Robert S. Dean, Center for Appellate Litigation, New York (Sharmeen Mazumder of counsel), for appellant.
Darcel D. Clark, District Attorney, Bronx (David P. Johnson of counsel), for respondent.
Judgment, Supreme Court, Bronx County (Steven Lloyd Barrett, J.), rendered September 11, 2013, convicting defendant, upon his plea of guilty, of assault in the first degree and attempted conspiracy in the first degree, and sentencing him, as a second violent felony offender, to an aggregate term of 18 years, unanimously affirmed.

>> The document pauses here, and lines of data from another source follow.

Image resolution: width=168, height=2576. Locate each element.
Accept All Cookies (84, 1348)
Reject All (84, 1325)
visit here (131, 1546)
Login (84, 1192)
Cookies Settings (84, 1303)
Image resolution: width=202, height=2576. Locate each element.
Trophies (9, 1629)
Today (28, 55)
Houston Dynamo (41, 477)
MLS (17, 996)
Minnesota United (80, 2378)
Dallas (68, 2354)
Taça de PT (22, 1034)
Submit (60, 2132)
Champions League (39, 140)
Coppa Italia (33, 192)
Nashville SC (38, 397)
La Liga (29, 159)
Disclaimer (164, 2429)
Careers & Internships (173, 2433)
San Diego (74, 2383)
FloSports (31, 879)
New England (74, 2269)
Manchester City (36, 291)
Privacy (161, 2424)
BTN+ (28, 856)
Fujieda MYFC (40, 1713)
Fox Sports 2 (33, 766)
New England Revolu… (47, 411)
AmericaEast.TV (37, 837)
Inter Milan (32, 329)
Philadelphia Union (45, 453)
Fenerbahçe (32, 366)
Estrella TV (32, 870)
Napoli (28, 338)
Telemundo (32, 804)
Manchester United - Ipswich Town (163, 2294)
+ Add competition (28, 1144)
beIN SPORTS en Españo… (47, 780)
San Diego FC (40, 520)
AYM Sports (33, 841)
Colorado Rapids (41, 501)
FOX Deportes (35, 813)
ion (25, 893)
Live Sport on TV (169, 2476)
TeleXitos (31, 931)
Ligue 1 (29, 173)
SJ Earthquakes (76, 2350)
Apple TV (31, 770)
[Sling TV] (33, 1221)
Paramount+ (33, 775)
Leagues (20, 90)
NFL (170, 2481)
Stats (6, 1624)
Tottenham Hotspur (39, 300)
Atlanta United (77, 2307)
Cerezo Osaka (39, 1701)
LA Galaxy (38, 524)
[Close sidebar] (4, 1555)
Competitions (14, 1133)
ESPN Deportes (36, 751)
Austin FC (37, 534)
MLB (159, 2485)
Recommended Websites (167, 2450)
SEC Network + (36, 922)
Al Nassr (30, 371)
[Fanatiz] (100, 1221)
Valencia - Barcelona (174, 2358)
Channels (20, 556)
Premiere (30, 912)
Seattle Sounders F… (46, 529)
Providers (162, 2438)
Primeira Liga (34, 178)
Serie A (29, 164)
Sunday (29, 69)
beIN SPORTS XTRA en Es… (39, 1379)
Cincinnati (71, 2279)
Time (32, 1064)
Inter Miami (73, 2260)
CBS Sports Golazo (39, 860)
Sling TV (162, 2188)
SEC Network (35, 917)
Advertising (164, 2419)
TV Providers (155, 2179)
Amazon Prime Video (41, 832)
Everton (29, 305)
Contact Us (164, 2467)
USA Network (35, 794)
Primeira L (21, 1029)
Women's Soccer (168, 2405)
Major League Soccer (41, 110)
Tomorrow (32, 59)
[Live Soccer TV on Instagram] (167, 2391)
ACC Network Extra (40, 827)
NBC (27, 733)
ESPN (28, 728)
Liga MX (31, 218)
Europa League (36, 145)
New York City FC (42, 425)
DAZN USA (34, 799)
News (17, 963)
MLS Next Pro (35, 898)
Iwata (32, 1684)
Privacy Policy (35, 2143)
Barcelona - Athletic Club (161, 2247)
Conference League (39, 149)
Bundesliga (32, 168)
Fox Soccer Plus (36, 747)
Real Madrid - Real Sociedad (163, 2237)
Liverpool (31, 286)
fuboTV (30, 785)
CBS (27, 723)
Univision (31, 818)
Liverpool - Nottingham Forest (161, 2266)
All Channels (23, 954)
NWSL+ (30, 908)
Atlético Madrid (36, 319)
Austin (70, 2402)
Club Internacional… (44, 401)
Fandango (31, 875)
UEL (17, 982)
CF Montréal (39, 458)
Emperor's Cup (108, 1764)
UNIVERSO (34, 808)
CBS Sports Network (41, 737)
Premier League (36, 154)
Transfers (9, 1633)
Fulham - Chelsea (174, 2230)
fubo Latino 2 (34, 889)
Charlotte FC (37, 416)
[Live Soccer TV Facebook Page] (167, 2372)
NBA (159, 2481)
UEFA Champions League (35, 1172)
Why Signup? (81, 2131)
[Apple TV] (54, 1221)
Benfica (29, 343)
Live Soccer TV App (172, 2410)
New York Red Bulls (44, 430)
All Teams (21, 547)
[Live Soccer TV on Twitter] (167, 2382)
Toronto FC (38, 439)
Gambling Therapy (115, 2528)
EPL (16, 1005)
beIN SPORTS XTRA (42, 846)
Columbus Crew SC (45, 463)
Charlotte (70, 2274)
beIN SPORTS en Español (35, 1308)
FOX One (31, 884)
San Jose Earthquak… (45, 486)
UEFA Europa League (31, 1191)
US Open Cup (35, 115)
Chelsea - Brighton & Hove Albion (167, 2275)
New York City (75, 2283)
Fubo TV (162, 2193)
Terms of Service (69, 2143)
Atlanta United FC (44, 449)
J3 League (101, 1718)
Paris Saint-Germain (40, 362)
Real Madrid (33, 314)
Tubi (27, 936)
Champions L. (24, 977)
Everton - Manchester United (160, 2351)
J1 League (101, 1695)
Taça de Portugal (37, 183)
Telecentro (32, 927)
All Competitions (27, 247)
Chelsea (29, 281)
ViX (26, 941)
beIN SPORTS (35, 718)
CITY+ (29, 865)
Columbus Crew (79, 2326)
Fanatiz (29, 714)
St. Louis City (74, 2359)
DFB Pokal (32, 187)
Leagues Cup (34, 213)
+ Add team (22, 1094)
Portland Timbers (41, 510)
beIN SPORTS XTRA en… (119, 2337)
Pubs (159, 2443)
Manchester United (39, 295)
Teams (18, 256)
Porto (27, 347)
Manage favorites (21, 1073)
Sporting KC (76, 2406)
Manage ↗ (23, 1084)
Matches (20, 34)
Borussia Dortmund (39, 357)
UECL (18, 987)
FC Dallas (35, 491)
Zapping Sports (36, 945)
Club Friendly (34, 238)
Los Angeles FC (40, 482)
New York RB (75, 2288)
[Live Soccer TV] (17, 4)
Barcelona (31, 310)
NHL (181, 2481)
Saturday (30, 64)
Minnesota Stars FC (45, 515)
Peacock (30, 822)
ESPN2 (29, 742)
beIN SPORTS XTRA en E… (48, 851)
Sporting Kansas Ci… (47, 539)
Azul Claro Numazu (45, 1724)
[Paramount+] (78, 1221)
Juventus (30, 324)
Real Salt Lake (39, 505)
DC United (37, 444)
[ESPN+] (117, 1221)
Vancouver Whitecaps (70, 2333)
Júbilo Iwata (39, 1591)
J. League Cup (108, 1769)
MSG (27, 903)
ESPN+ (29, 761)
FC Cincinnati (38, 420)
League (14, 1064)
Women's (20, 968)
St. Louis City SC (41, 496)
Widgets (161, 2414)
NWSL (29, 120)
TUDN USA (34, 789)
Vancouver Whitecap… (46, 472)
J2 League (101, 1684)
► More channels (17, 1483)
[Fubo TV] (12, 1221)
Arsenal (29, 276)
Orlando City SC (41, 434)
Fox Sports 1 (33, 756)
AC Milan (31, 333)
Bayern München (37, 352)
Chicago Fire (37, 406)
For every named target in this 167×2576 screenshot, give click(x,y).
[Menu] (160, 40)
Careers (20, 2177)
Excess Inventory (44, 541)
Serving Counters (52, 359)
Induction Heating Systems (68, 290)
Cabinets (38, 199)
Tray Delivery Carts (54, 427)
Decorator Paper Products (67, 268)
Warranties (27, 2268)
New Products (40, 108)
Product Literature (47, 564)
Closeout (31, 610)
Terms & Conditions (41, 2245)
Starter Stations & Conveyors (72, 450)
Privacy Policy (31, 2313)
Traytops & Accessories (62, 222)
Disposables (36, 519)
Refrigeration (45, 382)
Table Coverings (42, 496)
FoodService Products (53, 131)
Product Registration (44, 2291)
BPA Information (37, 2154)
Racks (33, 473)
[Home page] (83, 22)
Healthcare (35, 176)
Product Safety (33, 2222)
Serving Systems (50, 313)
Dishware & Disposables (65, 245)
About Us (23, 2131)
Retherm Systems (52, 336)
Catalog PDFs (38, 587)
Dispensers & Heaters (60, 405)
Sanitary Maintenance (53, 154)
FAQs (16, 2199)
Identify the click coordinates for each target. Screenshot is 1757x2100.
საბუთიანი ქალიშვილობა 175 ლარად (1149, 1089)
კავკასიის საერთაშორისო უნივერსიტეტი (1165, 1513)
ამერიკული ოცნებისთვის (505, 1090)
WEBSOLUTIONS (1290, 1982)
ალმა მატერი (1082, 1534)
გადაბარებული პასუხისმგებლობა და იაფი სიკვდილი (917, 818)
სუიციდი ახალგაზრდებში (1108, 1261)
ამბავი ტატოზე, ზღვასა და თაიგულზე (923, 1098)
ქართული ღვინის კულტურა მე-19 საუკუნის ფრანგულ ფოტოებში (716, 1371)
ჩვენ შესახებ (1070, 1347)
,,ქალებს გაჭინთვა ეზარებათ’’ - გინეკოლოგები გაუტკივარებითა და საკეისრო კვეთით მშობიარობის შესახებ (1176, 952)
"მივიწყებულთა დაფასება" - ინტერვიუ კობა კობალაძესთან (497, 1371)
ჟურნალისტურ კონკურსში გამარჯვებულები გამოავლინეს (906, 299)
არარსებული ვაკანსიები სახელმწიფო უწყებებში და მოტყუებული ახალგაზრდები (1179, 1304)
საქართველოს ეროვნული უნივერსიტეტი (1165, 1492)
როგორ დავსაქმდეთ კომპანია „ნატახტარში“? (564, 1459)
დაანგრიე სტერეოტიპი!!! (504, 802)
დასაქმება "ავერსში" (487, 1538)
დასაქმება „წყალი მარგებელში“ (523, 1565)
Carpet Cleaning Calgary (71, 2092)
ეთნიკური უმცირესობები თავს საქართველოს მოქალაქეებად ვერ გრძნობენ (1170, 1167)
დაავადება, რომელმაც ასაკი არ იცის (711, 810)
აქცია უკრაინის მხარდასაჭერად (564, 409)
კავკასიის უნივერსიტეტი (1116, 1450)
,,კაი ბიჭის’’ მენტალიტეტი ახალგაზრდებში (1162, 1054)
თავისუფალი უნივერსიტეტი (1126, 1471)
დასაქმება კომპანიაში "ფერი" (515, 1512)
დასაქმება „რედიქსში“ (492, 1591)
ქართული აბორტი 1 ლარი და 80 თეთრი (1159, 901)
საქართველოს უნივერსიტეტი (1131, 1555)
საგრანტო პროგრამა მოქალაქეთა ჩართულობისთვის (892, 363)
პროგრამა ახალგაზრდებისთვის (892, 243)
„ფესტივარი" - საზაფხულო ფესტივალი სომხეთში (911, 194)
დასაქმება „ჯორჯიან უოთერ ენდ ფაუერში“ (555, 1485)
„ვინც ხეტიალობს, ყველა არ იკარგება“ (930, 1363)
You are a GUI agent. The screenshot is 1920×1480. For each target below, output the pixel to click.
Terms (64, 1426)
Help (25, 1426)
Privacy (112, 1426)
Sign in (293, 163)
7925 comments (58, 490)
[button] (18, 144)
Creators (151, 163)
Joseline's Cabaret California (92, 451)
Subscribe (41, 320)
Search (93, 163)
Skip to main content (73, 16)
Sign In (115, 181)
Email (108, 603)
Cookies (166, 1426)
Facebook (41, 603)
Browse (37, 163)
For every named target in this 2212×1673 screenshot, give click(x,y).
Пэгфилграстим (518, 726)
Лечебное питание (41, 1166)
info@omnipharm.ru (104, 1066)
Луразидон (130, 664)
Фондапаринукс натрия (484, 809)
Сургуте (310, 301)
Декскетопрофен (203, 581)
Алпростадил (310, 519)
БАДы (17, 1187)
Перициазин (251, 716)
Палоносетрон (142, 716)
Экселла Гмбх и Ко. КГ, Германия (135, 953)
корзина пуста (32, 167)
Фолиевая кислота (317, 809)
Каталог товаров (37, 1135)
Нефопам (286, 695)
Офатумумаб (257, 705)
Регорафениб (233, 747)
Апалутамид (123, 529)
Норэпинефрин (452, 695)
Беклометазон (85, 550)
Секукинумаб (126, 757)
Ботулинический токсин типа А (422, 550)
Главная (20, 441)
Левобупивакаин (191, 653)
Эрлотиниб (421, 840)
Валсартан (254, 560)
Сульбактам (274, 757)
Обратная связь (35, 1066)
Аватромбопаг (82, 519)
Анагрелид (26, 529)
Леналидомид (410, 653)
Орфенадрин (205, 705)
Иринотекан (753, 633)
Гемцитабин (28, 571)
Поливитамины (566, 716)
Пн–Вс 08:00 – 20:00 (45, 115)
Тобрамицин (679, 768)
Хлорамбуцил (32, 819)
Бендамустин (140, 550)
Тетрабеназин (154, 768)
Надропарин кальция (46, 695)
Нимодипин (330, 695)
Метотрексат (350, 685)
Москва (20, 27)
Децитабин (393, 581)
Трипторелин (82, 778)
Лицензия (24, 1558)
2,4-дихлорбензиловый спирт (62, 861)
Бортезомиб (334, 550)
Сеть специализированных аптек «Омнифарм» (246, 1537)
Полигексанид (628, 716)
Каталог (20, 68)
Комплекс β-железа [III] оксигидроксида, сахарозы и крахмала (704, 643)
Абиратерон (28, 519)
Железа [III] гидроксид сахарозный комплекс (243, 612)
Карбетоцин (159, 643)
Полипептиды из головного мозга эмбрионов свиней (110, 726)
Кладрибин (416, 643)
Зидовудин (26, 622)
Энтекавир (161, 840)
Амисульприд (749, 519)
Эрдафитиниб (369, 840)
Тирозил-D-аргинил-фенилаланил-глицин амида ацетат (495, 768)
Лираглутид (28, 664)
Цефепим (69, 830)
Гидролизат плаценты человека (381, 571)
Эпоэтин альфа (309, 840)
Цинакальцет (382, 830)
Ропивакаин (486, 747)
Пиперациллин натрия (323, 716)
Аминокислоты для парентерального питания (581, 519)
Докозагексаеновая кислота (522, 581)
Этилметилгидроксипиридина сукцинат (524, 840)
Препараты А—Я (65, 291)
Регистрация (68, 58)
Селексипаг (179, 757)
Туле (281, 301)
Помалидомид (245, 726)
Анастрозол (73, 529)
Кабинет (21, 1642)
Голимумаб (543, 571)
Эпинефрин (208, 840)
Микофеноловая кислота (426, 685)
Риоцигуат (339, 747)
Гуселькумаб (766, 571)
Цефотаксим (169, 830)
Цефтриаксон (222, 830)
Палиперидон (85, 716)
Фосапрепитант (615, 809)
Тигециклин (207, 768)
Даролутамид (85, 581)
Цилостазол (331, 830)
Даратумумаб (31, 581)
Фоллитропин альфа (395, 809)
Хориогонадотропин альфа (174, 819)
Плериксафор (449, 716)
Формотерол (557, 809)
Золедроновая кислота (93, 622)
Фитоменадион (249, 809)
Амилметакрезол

The court properly adjudicated defendant a second violent felony offender, because, as we have repeatedly held in cases presenting the same issue, a conviction of criminal possession of a weapon in the third degree pursuant to former Penal Law § 265.02(4) qualifies as a violent felony (see e.g. People v McGhee, 125 AD3d 537 [1st Dept 2015], lv granted 26 NY3d 968 [2015]; People v Thomas, 122 AD3d 489 [1st Dept 2014], lv denied 24 NY3d 1123 [2015]).
Although we find that defendant did not make a valid waiver of his right to appeal (see People v Lopez, 6 NY3d 248, 256 [2006]), we perceive no basis for reducing the sentence.
THIS CONSTITUTES THE DECISION AND ORDER OF THE SUPREME COURT, APPELLATE DIVISION, FIRST DEPARTMENT.